ACR abstract

Background/Purpose:

Mortality in patients with rheumatoid arthritis (RA) is higher than in the general population. In most studies this becomes apparent only after more than a decade of follow up. The COBRA (COmbinatietherapie Bij Rheumatoide Artritis) trial showed long-term effectiveness of combination therapy of early RA without undue harm [1]. After 11 years of follow up, patients with COBRA treatment had numerically lower mortality compared to patients with sulphasalazine (SSZ) monotherapy [2]. We now present mortality in the COBRA trial cohort after 23 years compared to the general population and explore early predictive factors.

Methods:

In the COBRA trial, patients with early RA (median disease duration, 4 months) were treated with SSZ monotherapy (n=79) or a combination of SSZ, low-dose methotrexate and initially high, step-down prednisolone (COBRA, n=76). We investigated mortality in the COBRA cohort through the Dutch state registry for mortality (Centrum van Familiegeschiedenis). We compared the mortality in this cohort to a reference sample of the general population in the Netherlands matched for age and gender (Statistics Netherlands). The Standardized Mortality Ratio (SMR) compared the trial groups with the general population. We explored the following early predictive factors for mortality through forward stepwise Cox regression: smoking, treatment, disease duration (according to 3 definitions), disease activity score (DAS-44) and 16-week change; Health assessment questionnaire; rheumatoid factor (ACPA not available at that time); Sharp van der Heijde damage score and change at 28 and 56 weeks; HLA-DR1-4.

Results:

Follow up was nearly complete (154/155 patients). Duration of follow up was mean 23 (in patients alive, range 22-24) years. In total 44 patients died (28%, SMR = 0.80 [95%CI: 0.59-1.06]); 20 of 75 COBRA patients (27%, SMR 0.75; [0.47-1.14]) and 24 of 79 SSZ patients (30%, SMR 0.85 [0.56-1.25]); the difference in mortality was not significant (p=0.61). In the general population reference sample (n=154) 55 people (36%) died.

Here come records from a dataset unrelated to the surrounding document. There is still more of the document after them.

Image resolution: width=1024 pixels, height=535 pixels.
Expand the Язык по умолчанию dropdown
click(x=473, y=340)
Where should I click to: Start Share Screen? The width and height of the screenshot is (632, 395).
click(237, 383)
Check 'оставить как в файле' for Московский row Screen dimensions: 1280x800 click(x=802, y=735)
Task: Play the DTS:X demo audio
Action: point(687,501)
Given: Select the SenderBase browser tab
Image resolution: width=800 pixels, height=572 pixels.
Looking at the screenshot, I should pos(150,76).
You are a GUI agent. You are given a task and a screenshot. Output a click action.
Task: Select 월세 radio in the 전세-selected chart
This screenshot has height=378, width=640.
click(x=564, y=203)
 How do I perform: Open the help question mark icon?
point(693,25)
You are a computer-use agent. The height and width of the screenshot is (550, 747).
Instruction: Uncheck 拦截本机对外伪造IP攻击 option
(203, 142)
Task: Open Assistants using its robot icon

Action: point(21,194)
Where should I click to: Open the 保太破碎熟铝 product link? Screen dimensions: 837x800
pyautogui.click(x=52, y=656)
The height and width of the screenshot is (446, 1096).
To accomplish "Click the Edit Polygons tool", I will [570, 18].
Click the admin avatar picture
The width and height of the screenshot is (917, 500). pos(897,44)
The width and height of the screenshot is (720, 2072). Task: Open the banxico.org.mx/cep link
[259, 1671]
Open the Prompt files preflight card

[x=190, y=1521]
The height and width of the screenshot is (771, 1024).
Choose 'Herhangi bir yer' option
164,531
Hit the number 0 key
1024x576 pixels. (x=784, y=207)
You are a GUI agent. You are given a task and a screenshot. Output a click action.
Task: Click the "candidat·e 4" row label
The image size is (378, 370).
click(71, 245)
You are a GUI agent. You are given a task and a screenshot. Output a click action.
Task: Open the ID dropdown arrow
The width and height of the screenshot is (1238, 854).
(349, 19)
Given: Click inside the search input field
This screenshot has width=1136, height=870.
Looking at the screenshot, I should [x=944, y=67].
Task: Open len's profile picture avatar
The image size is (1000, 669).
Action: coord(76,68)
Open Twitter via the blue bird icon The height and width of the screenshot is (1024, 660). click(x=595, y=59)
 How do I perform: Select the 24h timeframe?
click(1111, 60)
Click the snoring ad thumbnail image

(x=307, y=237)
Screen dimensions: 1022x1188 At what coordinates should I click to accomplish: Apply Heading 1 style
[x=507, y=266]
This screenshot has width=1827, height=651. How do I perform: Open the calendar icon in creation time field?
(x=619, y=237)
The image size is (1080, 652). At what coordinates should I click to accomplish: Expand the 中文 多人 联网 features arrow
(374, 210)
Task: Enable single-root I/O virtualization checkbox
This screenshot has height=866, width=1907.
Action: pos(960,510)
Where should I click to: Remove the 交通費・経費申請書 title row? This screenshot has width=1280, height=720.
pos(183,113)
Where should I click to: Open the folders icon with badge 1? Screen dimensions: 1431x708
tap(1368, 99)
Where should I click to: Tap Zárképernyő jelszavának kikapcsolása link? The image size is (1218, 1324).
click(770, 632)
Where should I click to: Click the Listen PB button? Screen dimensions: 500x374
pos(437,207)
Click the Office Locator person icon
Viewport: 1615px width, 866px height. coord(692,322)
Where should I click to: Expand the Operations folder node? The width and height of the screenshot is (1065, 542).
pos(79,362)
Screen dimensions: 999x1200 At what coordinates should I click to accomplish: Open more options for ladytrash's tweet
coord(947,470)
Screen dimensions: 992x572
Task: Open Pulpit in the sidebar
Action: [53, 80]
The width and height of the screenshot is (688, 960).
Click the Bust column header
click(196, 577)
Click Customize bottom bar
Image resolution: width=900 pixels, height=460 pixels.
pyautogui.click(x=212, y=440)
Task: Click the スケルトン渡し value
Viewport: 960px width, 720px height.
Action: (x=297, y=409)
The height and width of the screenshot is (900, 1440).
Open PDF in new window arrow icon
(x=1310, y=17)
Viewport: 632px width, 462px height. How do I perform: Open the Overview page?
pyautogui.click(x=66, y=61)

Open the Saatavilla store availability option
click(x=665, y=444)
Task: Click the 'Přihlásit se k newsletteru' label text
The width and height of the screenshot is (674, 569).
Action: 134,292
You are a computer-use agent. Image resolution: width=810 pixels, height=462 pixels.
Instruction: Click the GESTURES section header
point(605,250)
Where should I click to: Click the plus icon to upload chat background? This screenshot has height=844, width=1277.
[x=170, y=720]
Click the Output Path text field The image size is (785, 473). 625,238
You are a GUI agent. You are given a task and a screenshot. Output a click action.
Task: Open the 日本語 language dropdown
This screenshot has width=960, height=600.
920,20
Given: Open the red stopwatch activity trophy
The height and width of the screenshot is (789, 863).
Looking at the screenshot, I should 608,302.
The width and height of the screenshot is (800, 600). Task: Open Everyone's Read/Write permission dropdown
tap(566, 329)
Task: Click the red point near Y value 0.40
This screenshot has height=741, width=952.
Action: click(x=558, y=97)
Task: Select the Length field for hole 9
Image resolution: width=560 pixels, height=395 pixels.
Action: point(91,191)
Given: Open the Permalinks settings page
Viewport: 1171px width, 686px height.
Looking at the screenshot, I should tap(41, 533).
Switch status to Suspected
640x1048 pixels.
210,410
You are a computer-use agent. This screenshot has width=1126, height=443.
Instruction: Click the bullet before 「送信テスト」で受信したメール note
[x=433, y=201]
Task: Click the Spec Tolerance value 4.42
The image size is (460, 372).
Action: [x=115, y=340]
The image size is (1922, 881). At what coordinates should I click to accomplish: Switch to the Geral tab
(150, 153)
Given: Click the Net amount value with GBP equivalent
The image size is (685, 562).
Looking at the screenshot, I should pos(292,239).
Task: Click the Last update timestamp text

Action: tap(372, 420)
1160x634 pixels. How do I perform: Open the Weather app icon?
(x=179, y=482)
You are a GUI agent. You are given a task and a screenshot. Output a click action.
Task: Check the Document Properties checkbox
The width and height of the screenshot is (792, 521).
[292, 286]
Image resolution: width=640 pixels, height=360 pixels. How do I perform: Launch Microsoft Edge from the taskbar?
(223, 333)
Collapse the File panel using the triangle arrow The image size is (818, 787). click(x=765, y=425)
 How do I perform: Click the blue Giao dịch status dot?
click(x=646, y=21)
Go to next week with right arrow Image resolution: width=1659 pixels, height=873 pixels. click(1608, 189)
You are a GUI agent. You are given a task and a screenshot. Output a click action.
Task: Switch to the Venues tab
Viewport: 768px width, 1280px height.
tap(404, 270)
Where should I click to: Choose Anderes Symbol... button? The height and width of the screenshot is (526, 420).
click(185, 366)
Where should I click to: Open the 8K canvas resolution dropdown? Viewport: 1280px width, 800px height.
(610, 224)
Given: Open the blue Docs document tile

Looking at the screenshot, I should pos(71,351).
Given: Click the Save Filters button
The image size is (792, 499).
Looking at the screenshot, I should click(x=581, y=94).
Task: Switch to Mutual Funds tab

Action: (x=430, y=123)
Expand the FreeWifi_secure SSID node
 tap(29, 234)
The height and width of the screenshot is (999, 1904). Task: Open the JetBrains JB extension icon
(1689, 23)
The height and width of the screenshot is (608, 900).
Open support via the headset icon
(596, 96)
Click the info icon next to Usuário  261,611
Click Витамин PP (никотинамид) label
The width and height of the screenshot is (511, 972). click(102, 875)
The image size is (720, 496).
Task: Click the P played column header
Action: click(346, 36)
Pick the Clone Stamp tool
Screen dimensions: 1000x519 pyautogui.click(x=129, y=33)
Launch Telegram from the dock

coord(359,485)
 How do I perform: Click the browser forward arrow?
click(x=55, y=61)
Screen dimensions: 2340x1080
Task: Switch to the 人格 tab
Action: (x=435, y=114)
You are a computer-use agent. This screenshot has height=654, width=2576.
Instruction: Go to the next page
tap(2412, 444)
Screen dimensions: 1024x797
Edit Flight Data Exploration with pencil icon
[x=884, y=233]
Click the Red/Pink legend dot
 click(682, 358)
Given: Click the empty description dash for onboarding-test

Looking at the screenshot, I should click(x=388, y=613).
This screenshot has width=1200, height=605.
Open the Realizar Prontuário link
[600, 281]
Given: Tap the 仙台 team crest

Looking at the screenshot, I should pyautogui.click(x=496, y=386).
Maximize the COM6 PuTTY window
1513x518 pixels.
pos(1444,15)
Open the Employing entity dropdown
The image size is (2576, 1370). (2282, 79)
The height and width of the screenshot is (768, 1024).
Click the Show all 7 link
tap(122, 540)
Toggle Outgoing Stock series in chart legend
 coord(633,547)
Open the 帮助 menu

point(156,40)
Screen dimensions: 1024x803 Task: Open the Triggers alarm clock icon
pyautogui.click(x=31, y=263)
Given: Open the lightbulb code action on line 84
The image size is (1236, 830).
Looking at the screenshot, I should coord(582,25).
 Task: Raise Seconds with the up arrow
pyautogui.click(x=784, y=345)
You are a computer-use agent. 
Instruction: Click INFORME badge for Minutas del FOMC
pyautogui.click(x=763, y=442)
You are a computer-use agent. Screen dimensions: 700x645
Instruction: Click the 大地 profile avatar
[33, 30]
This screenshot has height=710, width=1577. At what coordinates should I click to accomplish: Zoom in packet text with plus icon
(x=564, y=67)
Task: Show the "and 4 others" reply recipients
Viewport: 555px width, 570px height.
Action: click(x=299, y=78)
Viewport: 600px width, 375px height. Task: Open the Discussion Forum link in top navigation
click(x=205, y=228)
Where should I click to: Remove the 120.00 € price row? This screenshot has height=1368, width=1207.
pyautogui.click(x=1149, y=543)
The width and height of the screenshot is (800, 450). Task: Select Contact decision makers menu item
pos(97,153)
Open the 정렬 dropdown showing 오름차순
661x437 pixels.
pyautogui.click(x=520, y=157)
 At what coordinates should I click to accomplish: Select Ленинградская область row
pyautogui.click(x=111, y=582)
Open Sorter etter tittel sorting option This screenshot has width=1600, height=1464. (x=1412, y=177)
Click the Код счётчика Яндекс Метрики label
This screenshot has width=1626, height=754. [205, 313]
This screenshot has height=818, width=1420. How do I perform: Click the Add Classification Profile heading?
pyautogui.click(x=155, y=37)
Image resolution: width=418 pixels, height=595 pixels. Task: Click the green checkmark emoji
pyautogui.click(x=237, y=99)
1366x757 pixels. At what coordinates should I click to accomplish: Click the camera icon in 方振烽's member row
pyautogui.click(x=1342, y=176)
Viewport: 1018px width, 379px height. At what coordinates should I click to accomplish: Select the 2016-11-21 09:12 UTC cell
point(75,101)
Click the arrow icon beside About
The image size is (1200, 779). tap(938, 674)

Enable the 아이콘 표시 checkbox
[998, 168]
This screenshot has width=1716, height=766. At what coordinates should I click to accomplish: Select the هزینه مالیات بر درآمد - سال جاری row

The positive trend for COBRA over SSZ decreased over time (Figure). 5 factors were significantly associated with increased mortality hazard: damage progression at 28 weeks; high HAQ score; and absence of HLA-DR 2 or 3. Disease duration from start of complaints showed a nonlinear pattern.

Conclusion:

This is the first early RA (trial) cohort to show mortality similar to the general population after 23 years of follow up. In fact, mortality was numerically lower than expected. Some (but not all) predictive factors for disease severity were apparent. Our study confirms that early, intensive treatment of RA (that can include glucocorticoids) has long-term benefits, and strongly suggests these benefits include normalization of mortality.

References:

1. Boers M. Lancet 1997;350:309-18.

2. van Tuyl LH. Ann Rheum Dis 2010;69:807-12.